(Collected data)
————————

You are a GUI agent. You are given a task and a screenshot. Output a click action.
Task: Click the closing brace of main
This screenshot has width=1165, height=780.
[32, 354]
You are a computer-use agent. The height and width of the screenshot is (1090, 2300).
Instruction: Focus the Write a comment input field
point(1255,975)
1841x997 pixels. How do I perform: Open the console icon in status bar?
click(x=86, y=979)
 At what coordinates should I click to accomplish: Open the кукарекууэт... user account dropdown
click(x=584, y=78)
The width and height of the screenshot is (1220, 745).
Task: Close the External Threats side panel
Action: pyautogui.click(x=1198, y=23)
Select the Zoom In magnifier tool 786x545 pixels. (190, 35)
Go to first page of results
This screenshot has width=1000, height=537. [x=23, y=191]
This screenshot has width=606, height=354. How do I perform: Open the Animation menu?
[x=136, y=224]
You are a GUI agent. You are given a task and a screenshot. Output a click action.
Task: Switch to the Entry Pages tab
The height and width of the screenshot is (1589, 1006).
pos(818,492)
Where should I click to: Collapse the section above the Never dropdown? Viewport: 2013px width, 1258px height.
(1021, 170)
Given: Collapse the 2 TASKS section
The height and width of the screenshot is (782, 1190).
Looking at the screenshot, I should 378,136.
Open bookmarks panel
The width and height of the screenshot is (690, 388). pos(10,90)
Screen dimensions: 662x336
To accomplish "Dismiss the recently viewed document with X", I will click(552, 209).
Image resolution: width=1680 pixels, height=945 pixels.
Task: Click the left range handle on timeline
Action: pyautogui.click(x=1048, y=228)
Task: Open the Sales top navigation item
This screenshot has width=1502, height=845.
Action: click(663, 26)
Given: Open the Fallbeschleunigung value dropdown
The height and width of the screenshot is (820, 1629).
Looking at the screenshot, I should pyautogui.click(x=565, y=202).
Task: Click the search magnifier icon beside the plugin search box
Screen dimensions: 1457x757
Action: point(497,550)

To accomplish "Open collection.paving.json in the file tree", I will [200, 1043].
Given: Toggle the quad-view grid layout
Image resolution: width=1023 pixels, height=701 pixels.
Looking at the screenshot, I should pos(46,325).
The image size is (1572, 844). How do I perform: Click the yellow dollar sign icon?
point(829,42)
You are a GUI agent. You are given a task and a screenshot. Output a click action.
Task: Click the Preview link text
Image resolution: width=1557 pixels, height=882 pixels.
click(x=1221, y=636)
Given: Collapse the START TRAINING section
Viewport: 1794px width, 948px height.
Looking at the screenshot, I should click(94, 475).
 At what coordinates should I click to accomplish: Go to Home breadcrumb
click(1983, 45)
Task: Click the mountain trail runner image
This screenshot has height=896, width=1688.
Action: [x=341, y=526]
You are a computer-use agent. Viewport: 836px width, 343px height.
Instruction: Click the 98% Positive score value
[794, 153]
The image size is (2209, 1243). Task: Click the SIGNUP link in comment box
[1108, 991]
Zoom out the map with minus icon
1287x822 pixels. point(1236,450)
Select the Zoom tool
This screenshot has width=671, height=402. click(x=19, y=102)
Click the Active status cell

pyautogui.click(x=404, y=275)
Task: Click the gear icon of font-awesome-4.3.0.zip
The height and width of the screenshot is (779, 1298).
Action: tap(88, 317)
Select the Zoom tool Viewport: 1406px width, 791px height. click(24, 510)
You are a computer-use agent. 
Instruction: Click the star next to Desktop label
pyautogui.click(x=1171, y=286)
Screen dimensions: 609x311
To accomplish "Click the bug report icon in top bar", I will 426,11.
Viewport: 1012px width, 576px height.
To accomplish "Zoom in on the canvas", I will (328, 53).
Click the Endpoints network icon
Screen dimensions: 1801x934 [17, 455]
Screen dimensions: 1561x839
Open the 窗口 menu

————————

- YOUR TASK
Word-for-word copies of all the records are required.

- OUTPUT OF THE TASK
You are a GUI agent. You are given a task and a screenshot. Output a click action.
Task: Click the closing brace of main
This screenshot has width=1165, height=780.
[32, 354]
You are a computer-use agent. The height and width of the screenshot is (1090, 2300).
Instruction: Focus the Write a comment input field
point(1255,975)
1841x997 pixels. How do I perform: Open the console icon in status bar?
click(x=86, y=979)
 At what coordinates should I click to accomplish: Open the кукарекууэт... user account dropdown
click(x=584, y=78)
The width and height of the screenshot is (1220, 745).
Task: Close the External Threats side panel
Action: pyautogui.click(x=1198, y=23)
Select the Zoom In magnifier tool 786x545 pixels. (190, 35)
Go to first page of results
This screenshot has width=1000, height=537. [x=23, y=191]
This screenshot has width=606, height=354. How do I perform: Open the Animation menu?
[x=136, y=224]
You are a GUI agent. You are given a task and a screenshot. Output a click action.
Task: Switch to the Entry Pages tab
The height and width of the screenshot is (1589, 1006).
pos(818,492)
Where should I click to: Collapse the section above the Never dropdown? Viewport: 2013px width, 1258px height.
(1021, 170)
Given: Collapse the 2 TASKS section
The height and width of the screenshot is (782, 1190).
Looking at the screenshot, I should 378,136.
Open bookmarks panel
The width and height of the screenshot is (690, 388). pos(10,90)
Screen dimensions: 662x336
To accomplish "Dismiss the recently viewed document with X", I will click(552, 209).
Image resolution: width=1680 pixels, height=945 pixels.
Task: Click the left range handle on timeline
Action: pyautogui.click(x=1048, y=228)
Task: Open the Sales top navigation item
This screenshot has width=1502, height=845.
Action: click(663, 26)
Given: Open the Fallbeschleunigung value dropdown
The height and width of the screenshot is (820, 1629).
Looking at the screenshot, I should pyautogui.click(x=565, y=202).
Task: Click the search magnifier icon beside the plugin search box
Screen dimensions: 1457x757
Action: point(497,550)

To accomplish "Open collection.paving.json in the file tree", I will [200, 1043].
Given: Toggle the quad-view grid layout
Image resolution: width=1023 pixels, height=701 pixels.
Looking at the screenshot, I should pos(46,325).
The image size is (1572, 844). How do I perform: Click the yellow dollar sign icon?
point(829,42)
You are a GUI agent. You are given a task and a screenshot. Output a click action.
Task: Click the Preview link text
Image resolution: width=1557 pixels, height=882 pixels.
click(x=1221, y=636)
Given: Collapse the START TRAINING section
Viewport: 1794px width, 948px height.
Looking at the screenshot, I should click(94, 475).
 At what coordinates should I click to accomplish: Go to Home breadcrumb
click(1983, 45)
Task: Click the mountain trail runner image
This screenshot has height=896, width=1688.
Action: [x=341, y=526]
You are a computer-use agent. Viewport: 836px width, 343px height.
Instruction: Click the 98% Positive score value
[794, 153]
The image size is (2209, 1243). Task: Click the SIGNUP link in comment box
[1108, 991]
Zoom out the map with minus icon
1287x822 pixels. point(1236,450)
Select the Zoom tool
This screenshot has width=671, height=402. click(x=19, y=102)
Click the Active status cell

pyautogui.click(x=404, y=275)
Task: Click the gear icon of font-awesome-4.3.0.zip
The height and width of the screenshot is (779, 1298).
Action: tap(88, 317)
Select the Zoom tool Viewport: 1406px width, 791px height. click(24, 510)
You are a computer-use agent. 
Instruction: Click the star next to Desktop label
pyautogui.click(x=1171, y=286)
Screen dimensions: 609x311
To accomplish "Click the bug report icon in top bar", I will 426,11.
Viewport: 1012px width, 576px height.
To accomplish "Zoom in on the canvas", I will (328, 53).
Click the Endpoints network icon
Screen dimensions: 1801x934 [17, 455]
Screen dimensions: 1561x839
Open the 窗口 menu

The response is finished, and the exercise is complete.